Alles zu Cash, Johnny

FOLK ROCK


Folk Rock ist, wie der Name es schon sagt, eine Mischform aus Folklore, also Volksmusik, und Rock. Und hier möchte der Finger gehoben werden, denn was die Mehrheit unter Volksmusik in Deutschland versteht kann sich natürlich niemals auf anständige Weise mit Rock mischen.
Die Folkmusik in den Staaten hat doch größtenteils andere Wurzeln. Der Folksong entstammte ursprünglich aus dem traditionellen Liedbestand der jeweils eigenen Kultur des Sängers und wurde mündlich weitergegeben – genauso wie das Volkslied, denn „Folksong“ heißt ja nun mal auch nichts anderes als „Volkslied“. Die Songs beschäftigten sich überwiegend mit dem bäuerlichen und ländlichen Leben ihrer Interpreten.
Mit der Kommerzialisierung des Folks in den 30er Jahren wandte man sich sozial- und gesellschaftskritischen Themen wie Diskriminierung, Krieg u. ä. zu.
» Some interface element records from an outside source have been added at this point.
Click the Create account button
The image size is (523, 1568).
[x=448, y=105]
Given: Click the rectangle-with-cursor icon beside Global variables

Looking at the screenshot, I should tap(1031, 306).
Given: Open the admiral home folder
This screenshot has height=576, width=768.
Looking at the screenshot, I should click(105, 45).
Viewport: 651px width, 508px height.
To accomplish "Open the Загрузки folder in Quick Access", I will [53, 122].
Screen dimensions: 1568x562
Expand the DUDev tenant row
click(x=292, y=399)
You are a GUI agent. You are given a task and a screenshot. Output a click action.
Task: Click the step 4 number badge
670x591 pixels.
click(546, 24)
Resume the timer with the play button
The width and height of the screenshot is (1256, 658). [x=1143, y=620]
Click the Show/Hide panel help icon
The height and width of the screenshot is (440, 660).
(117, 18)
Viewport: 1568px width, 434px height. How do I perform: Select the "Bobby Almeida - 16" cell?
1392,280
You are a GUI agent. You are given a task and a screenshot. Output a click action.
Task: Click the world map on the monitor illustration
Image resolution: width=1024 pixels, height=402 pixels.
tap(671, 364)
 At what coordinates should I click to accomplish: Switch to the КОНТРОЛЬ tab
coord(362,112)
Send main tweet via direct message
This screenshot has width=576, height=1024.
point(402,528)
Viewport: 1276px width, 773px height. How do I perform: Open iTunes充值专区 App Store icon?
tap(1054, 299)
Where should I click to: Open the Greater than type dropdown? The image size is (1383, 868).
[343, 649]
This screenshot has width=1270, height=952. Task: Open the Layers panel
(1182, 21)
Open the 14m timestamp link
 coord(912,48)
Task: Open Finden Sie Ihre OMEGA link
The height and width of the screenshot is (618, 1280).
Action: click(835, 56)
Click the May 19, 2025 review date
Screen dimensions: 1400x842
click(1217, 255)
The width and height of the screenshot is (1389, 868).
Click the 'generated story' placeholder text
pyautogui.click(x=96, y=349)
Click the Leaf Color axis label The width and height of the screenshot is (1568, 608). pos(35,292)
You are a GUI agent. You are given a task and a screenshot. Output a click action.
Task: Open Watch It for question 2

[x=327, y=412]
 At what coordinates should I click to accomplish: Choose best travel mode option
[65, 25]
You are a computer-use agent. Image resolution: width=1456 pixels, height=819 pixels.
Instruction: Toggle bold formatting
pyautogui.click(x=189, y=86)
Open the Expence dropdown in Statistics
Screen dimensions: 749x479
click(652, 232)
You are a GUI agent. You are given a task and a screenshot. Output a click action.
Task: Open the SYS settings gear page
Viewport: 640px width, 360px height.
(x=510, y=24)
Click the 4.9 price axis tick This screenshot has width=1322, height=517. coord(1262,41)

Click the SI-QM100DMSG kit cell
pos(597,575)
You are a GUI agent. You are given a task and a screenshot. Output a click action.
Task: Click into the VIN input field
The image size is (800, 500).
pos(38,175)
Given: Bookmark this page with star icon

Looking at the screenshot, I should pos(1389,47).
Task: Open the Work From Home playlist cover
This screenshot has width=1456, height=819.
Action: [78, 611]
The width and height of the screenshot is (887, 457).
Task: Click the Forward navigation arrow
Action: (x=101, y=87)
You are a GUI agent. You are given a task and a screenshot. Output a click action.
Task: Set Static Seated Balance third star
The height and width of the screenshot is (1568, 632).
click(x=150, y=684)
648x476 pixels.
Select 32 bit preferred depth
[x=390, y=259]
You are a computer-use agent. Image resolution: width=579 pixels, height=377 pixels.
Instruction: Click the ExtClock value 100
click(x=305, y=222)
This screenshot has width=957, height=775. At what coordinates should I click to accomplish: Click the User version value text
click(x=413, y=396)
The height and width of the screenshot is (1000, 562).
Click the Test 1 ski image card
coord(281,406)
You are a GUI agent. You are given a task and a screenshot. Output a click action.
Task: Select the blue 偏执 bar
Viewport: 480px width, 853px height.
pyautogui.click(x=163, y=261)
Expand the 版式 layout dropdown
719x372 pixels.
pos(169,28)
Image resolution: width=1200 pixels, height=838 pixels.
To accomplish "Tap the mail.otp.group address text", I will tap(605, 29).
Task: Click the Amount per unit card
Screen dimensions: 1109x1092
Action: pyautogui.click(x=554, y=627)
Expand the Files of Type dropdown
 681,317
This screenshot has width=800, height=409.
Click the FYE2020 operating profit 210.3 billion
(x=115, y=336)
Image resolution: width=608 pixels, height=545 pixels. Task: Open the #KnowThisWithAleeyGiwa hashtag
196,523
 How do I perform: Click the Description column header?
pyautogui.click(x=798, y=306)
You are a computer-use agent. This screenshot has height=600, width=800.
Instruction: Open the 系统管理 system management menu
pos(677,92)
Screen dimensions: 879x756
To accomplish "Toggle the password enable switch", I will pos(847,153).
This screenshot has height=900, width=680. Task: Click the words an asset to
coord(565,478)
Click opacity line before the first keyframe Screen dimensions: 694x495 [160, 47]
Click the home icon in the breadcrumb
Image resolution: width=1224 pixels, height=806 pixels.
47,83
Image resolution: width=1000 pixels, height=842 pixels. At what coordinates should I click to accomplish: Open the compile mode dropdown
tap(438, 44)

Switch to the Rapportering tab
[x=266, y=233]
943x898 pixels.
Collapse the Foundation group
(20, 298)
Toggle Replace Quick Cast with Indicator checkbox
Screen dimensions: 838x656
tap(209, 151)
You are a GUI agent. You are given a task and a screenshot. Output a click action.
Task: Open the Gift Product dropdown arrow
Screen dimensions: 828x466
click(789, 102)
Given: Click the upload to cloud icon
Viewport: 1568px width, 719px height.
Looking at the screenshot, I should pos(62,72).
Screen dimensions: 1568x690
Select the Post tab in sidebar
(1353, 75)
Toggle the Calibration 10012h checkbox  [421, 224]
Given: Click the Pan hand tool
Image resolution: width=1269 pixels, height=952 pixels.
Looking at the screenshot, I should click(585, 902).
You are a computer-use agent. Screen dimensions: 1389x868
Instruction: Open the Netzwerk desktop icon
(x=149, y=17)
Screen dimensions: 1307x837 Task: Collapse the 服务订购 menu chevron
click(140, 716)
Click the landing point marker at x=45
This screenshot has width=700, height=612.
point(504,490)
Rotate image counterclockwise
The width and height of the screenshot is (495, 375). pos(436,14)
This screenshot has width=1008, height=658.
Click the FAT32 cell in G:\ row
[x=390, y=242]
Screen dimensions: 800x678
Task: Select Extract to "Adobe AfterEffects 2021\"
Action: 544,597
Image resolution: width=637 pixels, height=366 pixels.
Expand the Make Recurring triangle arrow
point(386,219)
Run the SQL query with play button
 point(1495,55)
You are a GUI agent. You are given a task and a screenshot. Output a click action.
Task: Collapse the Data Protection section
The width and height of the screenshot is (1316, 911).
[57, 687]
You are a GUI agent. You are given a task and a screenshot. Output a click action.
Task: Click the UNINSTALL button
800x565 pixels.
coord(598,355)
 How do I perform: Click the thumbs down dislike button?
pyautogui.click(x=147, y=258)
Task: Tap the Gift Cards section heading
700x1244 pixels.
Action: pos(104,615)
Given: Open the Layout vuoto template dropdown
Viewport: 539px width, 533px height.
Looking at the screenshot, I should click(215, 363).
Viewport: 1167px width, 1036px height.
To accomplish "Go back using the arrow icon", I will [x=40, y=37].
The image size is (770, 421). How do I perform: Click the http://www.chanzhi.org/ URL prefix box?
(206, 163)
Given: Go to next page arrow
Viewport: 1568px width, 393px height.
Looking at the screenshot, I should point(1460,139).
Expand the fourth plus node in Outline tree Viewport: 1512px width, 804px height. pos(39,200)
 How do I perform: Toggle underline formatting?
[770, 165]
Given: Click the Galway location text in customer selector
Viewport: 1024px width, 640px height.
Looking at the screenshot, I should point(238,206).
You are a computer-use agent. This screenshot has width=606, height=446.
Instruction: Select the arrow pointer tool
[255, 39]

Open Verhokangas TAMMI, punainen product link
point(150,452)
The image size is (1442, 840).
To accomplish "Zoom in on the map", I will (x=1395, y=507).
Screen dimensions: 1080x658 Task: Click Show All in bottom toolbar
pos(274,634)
Bekannte Vertreter dieser Zeit sind u. a. Woody Guthrie und Pete Seeger. Aus Pete Seegers Feder stammen z. B. „Turn, Turn, Turn“ und „Where Have All The Flowers Gone“. Typische Instrumente des Folks sind z. B. Gitarre, Mundharmonika, Geige und Flöte.
Aufgrund des überwältigenden Erfolges des Rock’n’roll und des Beats in den 50ern wurde die Folkmusik vorerst verdrängt und konnte sich erst wieder Ende der 50er, Anfang der 60er nach dem Abebben der Rock’n’roll-Welle etablieren. Nun kam es zu einem regelrechten Folk-Boom.
Einer der bedeutendsten Vertreter dieses Folk-Revival ist Bob Dylan. Dylan wurde am 24.Mai 1941 als Robert Allen Zimmermann in der Bergarbeiterstadt Hibbing geboren. Im Alter von 10 Jahren begann er Gedichte zu schreiben und brachte sich selbst Gitarre, Mundharmonika und das Klavierspiel bei. Unter dem Einfluss von Elvis Presley, Jerry Lee Lewis, Little Ritchie und anderen frühen Rockstars gründete er in den 50ern seine eigenen Rock’n’roll-Bands und trat in diversen Kneipen auf.
Doch das Landleben ödete Dylan an. Mit gerade mal 20 verließ er Hibbing und ging nach New York City. Dort lernte er im Greenwich Village die Szene um Pete Seeger kennen. Es dauerte nicht lange und auch Dylan war ein passionierter Folksänger. Er leugnete sogar jemals Rock’n’roll gespielt zu haben. Sein überragendes Talent blieb nicht lange unentdeckt. 1962 unterzeichnete er bei Columbia einen Plattenvertrag und schrieb mit „Blowin’ In The Wind“ die Folk-Hymne einer ganzen Generation.
BOB DYLAN – Blowin’ In The Wind
Weitere Evergreens wie „Masters Of War“, „The Times They Are A-Changing“ oder „Mr. Tambourine Man“ folgten.
BOB DYLAN – Mr. Tambourine Man
Bob Dylan schrieb zahlreiche zeitkritische Lieder und wurde Teil der politisch-sozialen Bewegung. Sein Ruhm vermehrte sich im Laufe der 60er Jahre derart, dass man ihn immer wieder als „Sprachrohr seiner Generation“ titulierte – ein Etikett, das er selbst hasste.
Dylan suchte in seiner gesamten Karriere immer wieder die Herausforderung. Nach nur vier Jahren ödete ihn der Folk bereits an. Er spürte das Verlangen sich über die akustischen und musikalischen Einschränkungen, die ihm die Folkbewegung auferlegte, hinwegzusetzen.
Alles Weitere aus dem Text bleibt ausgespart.